Jean-Xavier de Lestrade s'est inspiré pour son film d'un fait divers qui s'est déroulé en Normandie en octobre 2004 : un jeune garçon de 14 ans a tué ses deux parents, son frère et tiré sur sa soeur qui a survécu au drame. Drame qui a inspiré les personnages de Julien (Robinson Stévenin) et Emilie (Fanny Valette). Le réalisateur explique ce qui a motivé son choix : " Dans le cas présent, on touche au mystère, à la complexité de l'homme : entre le comportement "normal" d'une personne et l'acte terrible de ce gamin, la frontière est moins épaisse qu'on peut l'imaginer. Si l'on avait trouvé une ou plusieurs raisons qui éclairent ce drame, je n'aurais jamais fait ce film".
Lorsque le réalisateur a écrit le rôle de Julien, il ne voulait absolument pas envisager Robinson Stévenin en tant qu'acteur: " Je l'avais éliminé de ma première liste de comédiens. Je m'étais dit qu'il était trop jeune, trop singulier. ". Mais Jean-Xavier de Lestrade s'est laissé convaincre par son premier assistant. Un essai et Julien portait le nom de Robinson Stévenin : " C'est devenu une évidence. Il avait ce regard que je voulais, cette capacité à faire surgir inopinément la violence. (...) Robinson est d'une sensibilité à fleur de peau (...) c'est cette intensité dans la retenue qu'il pouvait magnifiquement apporter au rôle (...). "

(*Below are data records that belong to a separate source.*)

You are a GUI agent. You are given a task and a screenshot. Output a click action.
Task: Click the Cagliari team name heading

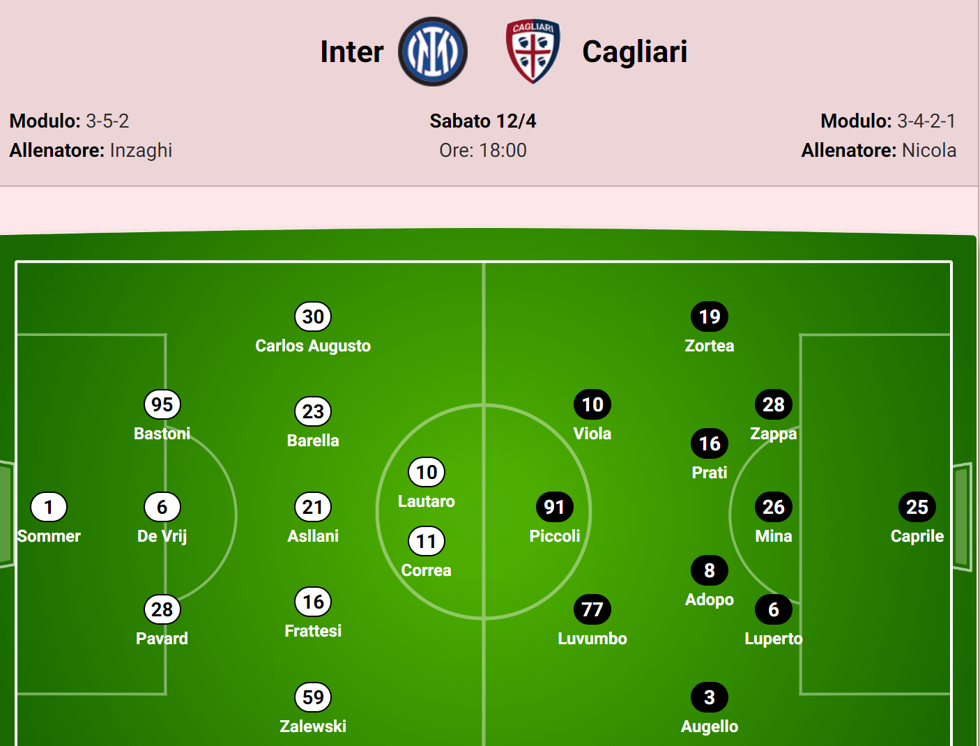point(635,52)
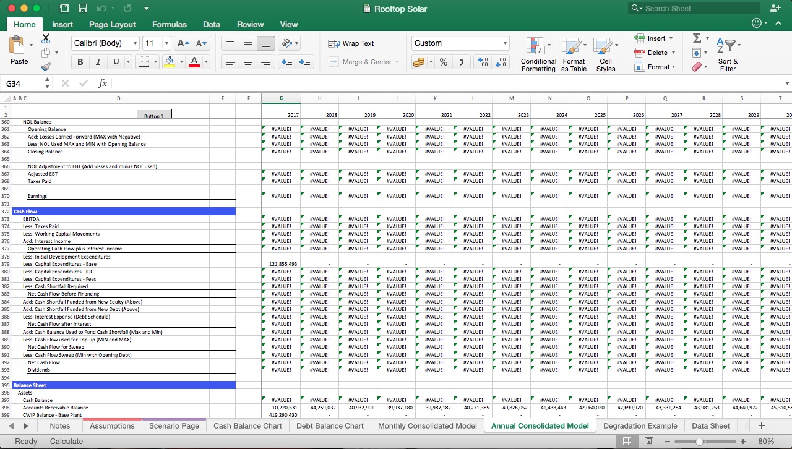Add a new sheet with the plus button
Viewport: 792px width, 449px height.
click(x=761, y=425)
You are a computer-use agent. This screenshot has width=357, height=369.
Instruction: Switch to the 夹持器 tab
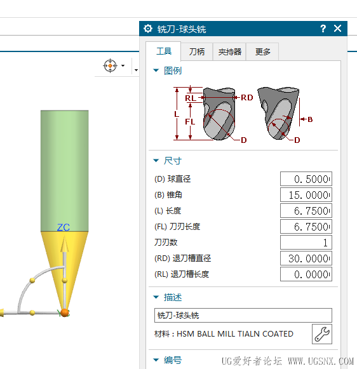point(229,52)
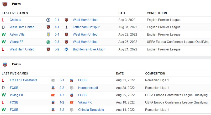Click the Hermannstadt team link
The image size is (211, 115).
tap(88, 88)
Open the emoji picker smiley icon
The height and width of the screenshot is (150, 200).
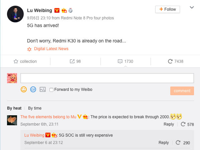pos(24,89)
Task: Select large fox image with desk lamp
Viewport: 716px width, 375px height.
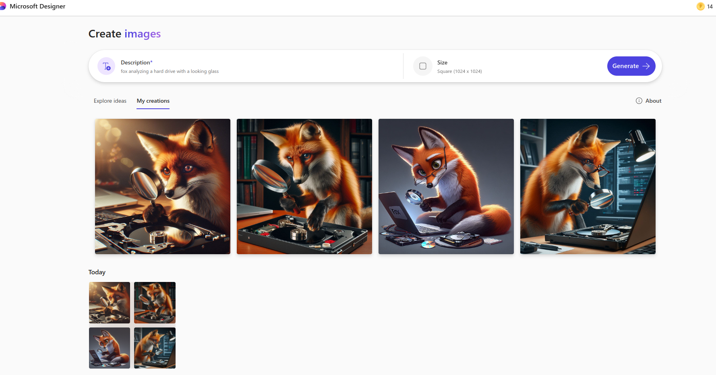Action: click(x=588, y=186)
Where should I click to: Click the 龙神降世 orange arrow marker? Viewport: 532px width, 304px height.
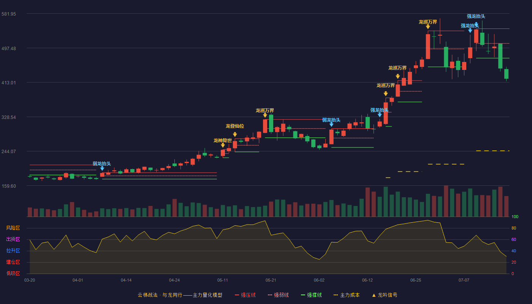(223, 145)
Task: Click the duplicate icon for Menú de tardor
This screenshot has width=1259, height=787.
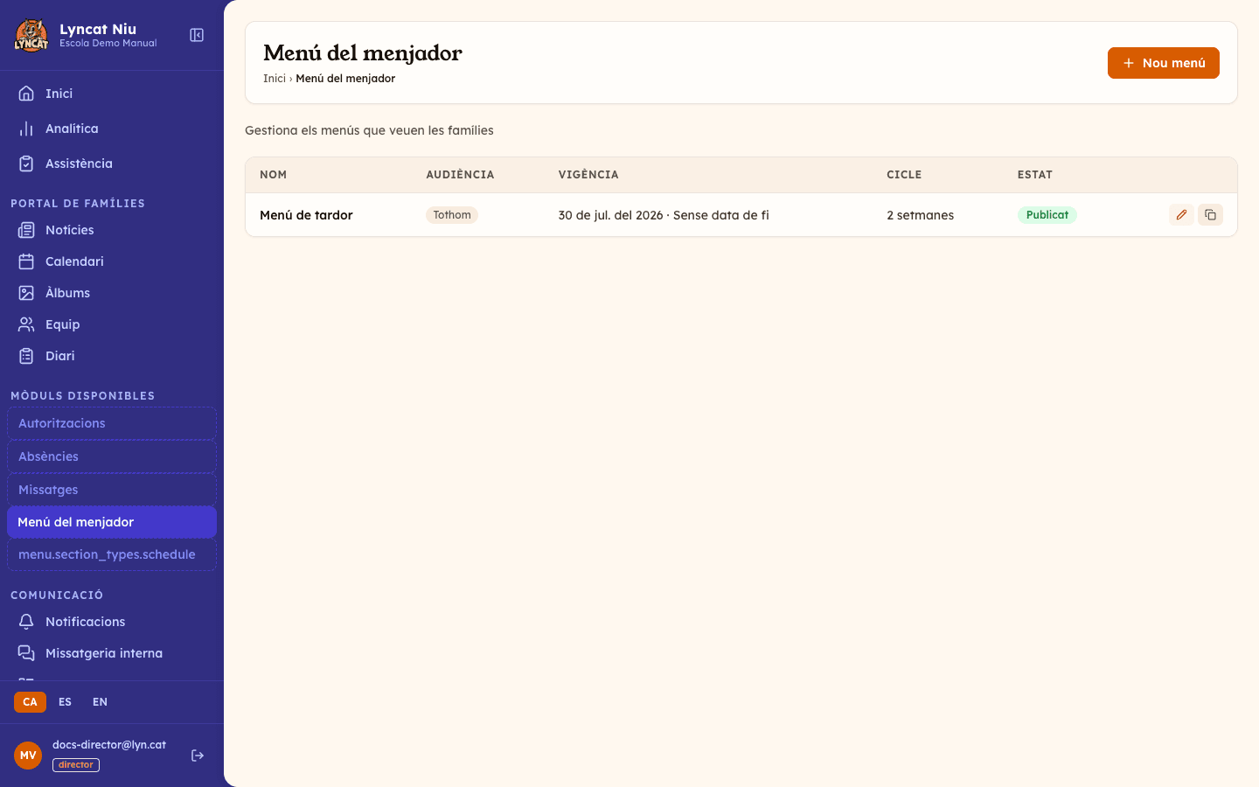Action: [x=1210, y=215]
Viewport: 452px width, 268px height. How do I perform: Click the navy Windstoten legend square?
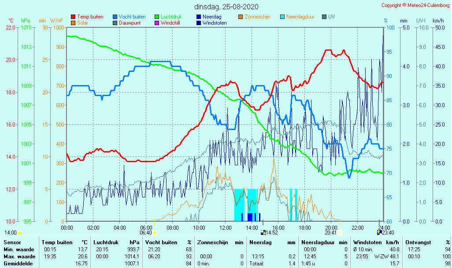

Jean-Xavier de Lestrade voulait choisir l'interprète d'Emilie en fonction de Julien. Une fois que Robinson Stévenin avait obtenu le rôle, le casting d'Emilie etait ouvert. " J'avais le sentiment qu'il fallait une comédienne solaire, avec une vitalité explosive (...) Fanny correspondait parfaitement à cette idée. Je l'avais vu au théâtre, seule sur scène, jouant plusieurs personnages dans Le Vieux juif blonde. Elle m'avait bluffé par sa présence et son courage. J'avais perçu aussi que, derrière la jeune femme enjouée qu'elle est, se cache une douleur plus profonde qui pouvait lui donner la force et la maturité nécessaires pour devenir l'Emilie que je cherchais. "
Le titre de film Sur ta joue ennemie est en fait tiré d'un poème de Mallarmé, Tristesse d'été. Alors que Julien, au début du film, se plonge dans la philosophie, il préférera à la fin, la poésie. Le titre fait donc référence à l'une des dernières scènes, dans une librairie, où la lecture du poème est pour Julien le symbôle de sa liberté.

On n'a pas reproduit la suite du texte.